**Work to complete**: Show every line of the data that includes the word "will".

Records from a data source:

-=-=-

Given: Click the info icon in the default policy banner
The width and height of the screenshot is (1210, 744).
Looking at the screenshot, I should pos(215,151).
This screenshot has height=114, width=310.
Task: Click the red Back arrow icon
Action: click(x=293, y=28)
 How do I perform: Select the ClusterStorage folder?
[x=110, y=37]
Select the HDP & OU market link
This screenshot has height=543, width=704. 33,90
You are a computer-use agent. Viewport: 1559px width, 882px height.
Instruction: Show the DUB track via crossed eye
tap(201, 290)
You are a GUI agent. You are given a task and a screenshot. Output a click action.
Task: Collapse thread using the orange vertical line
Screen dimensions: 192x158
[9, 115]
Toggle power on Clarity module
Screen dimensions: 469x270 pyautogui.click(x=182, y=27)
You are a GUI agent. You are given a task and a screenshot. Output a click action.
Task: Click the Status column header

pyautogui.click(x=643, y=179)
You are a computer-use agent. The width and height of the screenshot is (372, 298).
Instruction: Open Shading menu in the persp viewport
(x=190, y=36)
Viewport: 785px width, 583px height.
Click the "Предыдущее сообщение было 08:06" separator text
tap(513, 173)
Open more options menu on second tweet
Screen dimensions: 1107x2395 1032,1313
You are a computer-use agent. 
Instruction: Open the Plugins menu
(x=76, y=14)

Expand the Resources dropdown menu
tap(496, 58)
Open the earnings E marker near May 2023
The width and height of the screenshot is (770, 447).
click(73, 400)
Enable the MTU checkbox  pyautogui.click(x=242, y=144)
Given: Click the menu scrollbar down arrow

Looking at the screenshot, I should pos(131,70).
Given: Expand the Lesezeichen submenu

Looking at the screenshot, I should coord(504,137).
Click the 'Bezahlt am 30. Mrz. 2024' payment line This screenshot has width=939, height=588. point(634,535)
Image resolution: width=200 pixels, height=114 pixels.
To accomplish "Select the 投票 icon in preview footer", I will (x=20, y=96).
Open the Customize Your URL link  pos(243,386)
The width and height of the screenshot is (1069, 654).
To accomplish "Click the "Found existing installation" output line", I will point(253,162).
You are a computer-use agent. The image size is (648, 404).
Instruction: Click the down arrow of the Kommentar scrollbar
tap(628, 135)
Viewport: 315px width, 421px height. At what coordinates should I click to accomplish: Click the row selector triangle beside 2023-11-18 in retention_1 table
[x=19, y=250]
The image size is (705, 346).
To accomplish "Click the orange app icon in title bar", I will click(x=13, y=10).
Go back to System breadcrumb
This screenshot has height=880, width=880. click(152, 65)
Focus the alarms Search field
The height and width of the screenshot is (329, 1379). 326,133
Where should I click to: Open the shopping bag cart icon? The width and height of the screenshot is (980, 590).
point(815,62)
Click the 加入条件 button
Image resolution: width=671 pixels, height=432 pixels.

-=-=-

**Finished task**:
To accomplish "Select the 投票 icon in preview footer", I will (x=20, y=96).
To accomplish "Click the "Found existing installation" output line", I will point(253,162).
To accomplish "Click the orange app icon in title bar", I will click(x=13, y=10).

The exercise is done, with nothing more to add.